Reproduce verbatim the items that open with the line containing "Given: Expand the Комментарий section toggle" and close with the line containing "Insert a numbered", both of those lines included.

* [SUPPLIED DATA]:
....................

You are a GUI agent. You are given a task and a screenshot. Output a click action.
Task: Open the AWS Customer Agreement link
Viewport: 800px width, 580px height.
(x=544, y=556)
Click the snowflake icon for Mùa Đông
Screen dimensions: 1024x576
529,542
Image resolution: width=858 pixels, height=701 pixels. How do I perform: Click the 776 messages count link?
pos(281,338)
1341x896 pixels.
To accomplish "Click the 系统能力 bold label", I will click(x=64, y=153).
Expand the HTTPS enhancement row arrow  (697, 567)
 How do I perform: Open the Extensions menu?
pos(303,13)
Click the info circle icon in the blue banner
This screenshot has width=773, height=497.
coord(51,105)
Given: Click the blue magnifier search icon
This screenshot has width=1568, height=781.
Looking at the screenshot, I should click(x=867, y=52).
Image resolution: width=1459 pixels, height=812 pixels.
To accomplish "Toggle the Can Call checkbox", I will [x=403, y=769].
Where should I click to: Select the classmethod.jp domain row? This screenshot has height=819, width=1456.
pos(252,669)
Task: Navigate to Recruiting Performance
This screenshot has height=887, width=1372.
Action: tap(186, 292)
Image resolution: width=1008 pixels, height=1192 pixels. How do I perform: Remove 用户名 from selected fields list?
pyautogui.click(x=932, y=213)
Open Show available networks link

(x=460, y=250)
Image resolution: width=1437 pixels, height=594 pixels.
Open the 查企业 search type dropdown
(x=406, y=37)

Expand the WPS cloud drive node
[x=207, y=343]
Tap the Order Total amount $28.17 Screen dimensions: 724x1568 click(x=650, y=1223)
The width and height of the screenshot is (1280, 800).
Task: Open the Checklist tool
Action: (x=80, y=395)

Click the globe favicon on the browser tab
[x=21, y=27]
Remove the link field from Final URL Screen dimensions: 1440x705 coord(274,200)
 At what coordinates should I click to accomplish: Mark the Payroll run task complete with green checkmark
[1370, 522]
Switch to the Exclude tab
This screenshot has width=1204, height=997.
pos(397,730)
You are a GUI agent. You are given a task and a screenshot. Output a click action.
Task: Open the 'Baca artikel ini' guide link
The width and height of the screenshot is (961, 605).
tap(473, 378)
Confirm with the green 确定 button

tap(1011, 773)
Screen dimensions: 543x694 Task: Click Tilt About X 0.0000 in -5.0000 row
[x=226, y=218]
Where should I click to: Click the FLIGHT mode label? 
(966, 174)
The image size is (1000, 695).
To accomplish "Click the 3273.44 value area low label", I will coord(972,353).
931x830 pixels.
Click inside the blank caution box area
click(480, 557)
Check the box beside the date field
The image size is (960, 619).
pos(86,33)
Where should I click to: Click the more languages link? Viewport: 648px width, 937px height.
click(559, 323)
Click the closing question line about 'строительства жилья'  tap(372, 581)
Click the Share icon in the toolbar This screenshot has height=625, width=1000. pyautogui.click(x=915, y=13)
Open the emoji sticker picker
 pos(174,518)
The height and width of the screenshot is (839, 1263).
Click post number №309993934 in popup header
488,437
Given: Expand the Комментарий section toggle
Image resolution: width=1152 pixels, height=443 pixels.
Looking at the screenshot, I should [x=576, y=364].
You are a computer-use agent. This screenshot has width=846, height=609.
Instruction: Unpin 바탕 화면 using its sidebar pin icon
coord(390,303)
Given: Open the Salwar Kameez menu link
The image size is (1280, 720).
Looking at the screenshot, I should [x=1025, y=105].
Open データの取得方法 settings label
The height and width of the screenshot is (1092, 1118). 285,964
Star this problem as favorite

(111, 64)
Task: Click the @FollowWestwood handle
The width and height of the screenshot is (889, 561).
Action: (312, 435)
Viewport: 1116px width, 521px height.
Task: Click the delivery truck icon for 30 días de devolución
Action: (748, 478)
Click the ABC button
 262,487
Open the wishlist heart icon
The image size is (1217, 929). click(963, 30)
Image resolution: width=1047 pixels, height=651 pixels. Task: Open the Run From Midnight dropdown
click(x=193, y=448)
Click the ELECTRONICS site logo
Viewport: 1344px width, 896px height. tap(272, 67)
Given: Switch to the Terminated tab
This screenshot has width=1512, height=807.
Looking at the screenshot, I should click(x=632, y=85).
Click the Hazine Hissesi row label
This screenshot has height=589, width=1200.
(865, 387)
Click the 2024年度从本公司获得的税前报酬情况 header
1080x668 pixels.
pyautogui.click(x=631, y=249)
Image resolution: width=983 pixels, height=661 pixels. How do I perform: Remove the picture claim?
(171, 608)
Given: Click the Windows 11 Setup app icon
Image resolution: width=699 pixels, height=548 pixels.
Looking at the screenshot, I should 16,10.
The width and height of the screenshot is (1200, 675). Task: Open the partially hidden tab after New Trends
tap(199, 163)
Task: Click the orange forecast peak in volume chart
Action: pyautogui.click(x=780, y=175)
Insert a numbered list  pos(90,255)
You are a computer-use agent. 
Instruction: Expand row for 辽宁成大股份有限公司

....................

* [SOLUTION TO THIS EXERCISE]:
Given: Expand the Комментарий section toggle
Image resolution: width=1152 pixels, height=443 pixels.
Looking at the screenshot, I should [x=576, y=364].
You are a computer-use agent. This screenshot has width=846, height=609.
Instruction: Unpin 바탕 화면 using its sidebar pin icon
coord(390,303)
Given: Open the Salwar Kameez menu link
The image size is (1280, 720).
Looking at the screenshot, I should [x=1025, y=105].
Open データの取得方法 settings label
The height and width of the screenshot is (1092, 1118). 285,964
Star this problem as favorite

(111, 64)
Task: Click the @FollowWestwood handle
The width and height of the screenshot is (889, 561).
Action: (312, 435)
Viewport: 1116px width, 521px height.
Task: Click the delivery truck icon for 30 días de devolución
Action: (748, 478)
Click the ABC button
 262,487
Open the wishlist heart icon
The image size is (1217, 929). click(963, 30)
Image resolution: width=1047 pixels, height=651 pixels. Task: Open the Run From Midnight dropdown
click(x=193, y=448)
Click the ELECTRONICS site logo
Viewport: 1344px width, 896px height. tap(272, 67)
Given: Switch to the Terminated tab
This screenshot has width=1512, height=807.
Looking at the screenshot, I should click(x=632, y=85).
Click the Hazine Hissesi row label
This screenshot has height=589, width=1200.
(865, 387)
Click the 2024年度从本公司获得的税前报酬情况 header
1080x668 pixels.
pyautogui.click(x=631, y=249)
Image resolution: width=983 pixels, height=661 pixels. How do I perform: Remove the picture claim?
(171, 608)
Given: Click the Windows 11 Setup app icon
Image resolution: width=699 pixels, height=548 pixels.
Looking at the screenshot, I should 16,10.
The width and height of the screenshot is (1200, 675). Task: Open the partially hidden tab after New Trends
tap(199, 163)
Task: Click the orange forecast peak in volume chart
Action: pyautogui.click(x=780, y=175)
Insert a numbered list  pos(90,255)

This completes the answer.